Era de madrugada, estaba retrasado con unos ensayos de la escuela y el cansancio ya me derrotaba el cuello. En automático cerré la computadora y arrastré mis pies hasta la cocina en busca de algo que me espantara el sueño.
Tuve que resignarme a beber leche de soya que, a lo mucho, me asustó las papilas gustativas. Aún con la cabeza gacha me obligué a llegar al baño. Después de orinar miré mis ojeras en el espejo imaginando qué tanto colgarían para el final de semestre.
Cuando estuve de nuevo sentado al escritorio, comencé a buscar cualquier cosa para entretener mis dedos. No quería regresar a la computadora ni a los libros: los ojos se me cerrarían apenas les clavara una sola letra.
Vagabundo de atención, recordé que Daniel Malpica me había regalado un poema suyo algunas semanas antes en la Ciudad de México; un par de versos breves que leyó en cierto congreso –del que ahora poco recuerdo–, y los cuales, quise suponer, escribió a raíz de una plática que sostuvimos en Monterrey varios años antes. Esa anécdota es de lo más trivial: comíamos en un restaurant lujoso costeado los organizadores del aquel encuentro; mientras él construía un pajarillo de papel con una hoja que contenía algunas líneas suyas, yo le contaba que ya había soñado con un tipo que hacía papiroflexia con sus poemas, como él. Esa misma noche cagué dragones, culpa de las enchiladas de doscientos pesos, y mi cuerpo quedó tan vencido que no pude despedirme de Daniel, que salía muy temprano al día siguiente.
Busqué los folios en mi escritorio, estaban en la carpeta que desde entonces utilizo para los papeles pendientes de revisión. Empecé a leerlos, pero justo a mitad de la lectura surgieron estos versos:
No lo sé, Darío / hay personas que no conocemos hasta que nos las inventamos.
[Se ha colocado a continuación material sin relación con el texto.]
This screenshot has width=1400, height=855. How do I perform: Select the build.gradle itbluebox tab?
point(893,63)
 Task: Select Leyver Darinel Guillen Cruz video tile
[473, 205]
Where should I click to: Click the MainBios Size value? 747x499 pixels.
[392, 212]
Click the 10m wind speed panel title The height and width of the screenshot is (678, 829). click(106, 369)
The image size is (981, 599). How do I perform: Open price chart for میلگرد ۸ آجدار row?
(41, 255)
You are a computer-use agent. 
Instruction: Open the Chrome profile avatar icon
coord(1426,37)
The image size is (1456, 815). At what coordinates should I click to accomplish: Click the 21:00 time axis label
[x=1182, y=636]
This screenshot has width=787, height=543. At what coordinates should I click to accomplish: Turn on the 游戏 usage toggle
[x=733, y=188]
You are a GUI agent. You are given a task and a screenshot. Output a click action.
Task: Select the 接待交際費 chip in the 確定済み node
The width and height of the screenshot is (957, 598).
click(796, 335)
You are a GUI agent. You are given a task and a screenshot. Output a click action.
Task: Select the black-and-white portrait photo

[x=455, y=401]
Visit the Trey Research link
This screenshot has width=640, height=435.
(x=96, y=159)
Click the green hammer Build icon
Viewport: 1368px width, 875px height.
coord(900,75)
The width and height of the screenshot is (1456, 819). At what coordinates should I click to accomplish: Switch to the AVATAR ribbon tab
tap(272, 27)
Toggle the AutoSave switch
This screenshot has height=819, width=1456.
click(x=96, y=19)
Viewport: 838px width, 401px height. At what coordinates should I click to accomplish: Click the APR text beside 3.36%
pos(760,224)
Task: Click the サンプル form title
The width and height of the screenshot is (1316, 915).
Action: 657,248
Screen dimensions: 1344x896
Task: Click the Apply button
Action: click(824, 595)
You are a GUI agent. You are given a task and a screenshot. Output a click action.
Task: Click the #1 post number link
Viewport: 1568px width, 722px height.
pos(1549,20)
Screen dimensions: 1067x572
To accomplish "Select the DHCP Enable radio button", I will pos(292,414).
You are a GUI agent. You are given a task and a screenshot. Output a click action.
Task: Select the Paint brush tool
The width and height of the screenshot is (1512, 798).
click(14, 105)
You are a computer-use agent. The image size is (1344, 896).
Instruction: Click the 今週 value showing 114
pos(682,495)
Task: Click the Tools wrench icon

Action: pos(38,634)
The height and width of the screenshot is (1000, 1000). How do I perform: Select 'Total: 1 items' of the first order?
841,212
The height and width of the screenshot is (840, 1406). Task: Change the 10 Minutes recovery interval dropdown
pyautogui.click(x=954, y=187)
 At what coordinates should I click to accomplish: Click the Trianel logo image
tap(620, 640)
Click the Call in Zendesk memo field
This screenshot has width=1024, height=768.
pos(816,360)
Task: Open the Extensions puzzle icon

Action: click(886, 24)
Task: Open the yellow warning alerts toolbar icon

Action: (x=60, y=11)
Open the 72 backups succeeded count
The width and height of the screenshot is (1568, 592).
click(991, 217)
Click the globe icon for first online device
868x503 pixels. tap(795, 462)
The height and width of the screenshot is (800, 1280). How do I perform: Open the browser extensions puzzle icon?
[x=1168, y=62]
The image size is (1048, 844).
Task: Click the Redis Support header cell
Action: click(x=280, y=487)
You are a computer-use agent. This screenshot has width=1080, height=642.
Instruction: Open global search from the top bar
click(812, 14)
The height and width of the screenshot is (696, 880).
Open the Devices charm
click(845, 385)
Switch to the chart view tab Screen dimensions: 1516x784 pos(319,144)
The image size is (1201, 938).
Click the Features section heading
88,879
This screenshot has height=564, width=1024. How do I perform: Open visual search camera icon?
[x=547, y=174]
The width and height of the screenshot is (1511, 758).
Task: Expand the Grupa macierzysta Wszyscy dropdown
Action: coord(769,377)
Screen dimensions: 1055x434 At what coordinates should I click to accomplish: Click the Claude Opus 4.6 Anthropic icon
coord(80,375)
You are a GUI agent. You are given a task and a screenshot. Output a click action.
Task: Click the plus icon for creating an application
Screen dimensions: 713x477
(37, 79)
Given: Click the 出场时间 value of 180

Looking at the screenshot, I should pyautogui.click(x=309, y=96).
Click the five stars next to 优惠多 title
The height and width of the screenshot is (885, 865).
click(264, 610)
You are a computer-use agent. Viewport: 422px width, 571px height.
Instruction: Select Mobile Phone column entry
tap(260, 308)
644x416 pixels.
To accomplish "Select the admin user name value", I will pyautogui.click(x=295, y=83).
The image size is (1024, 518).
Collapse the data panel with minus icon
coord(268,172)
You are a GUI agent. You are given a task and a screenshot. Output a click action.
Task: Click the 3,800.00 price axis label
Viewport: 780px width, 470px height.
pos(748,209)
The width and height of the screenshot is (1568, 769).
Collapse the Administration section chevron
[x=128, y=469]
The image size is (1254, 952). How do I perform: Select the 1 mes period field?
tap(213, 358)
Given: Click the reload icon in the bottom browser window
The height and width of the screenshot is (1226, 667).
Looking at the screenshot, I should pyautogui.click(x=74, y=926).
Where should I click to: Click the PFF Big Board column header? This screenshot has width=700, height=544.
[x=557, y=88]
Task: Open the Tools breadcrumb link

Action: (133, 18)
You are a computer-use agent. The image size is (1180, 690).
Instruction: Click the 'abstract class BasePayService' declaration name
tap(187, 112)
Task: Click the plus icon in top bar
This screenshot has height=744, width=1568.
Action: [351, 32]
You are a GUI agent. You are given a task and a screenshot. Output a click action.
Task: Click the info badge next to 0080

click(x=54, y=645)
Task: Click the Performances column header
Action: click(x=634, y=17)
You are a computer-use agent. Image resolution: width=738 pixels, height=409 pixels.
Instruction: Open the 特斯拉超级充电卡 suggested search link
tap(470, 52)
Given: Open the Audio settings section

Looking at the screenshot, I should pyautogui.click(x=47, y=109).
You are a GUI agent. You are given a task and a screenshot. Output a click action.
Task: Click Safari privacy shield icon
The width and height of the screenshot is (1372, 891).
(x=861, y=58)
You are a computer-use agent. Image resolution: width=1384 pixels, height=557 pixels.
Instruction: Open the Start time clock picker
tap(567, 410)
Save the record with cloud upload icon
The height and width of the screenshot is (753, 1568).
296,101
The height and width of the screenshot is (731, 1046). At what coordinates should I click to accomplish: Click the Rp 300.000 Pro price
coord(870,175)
Sin terminar de leerlas, doblé las hojas y las metí de nuevo en la carpeta. Recordé entonces que aquella noche, luego de mi encuentro con Daniel en la Ciudad de México, y que me regalara el poema, había cenado en un puesto sobre Insurgentes. Al día siguiente, como es de suponerse, desperté con una diarrea tan hermosa que me sedujo a quedarme en cama con ella y a no asistir al cierre del congreso. Desde entonces no me he encontrado de nuevo con Daniel.
Abrí la computadora y regresé al ensayo en turno. El resto de la madrugada lo pasé viendo de reojo la carpeta, frente a mí, sin intención alguna de abrirla.
Aún ahora, bastantes años después, no he vuelto a leer el poema. De él he tenido pocas noticias, pero procuro seguir al tanto de lo que hace. Un amigo en común me dijo hace poco que Daniel por fin estaba materializando su libro perfecto: uno donde cada verso fuera un paso a seguir para plegar todas las hojas y armar la figura perfecta, inimaginable. No sé qué tan cierto sea, o si es siquiera posible, pero la verdad es que la idea me aterra demasiado: cuántas personas le faltarán por inventarse antes de llegar al punto o la instrucción final, cuántas ha desechado porque no le convence un poema; cuántas invenciones ha dejado a medias, inacabadas, imperfectas; qué tipo de invención soy yo.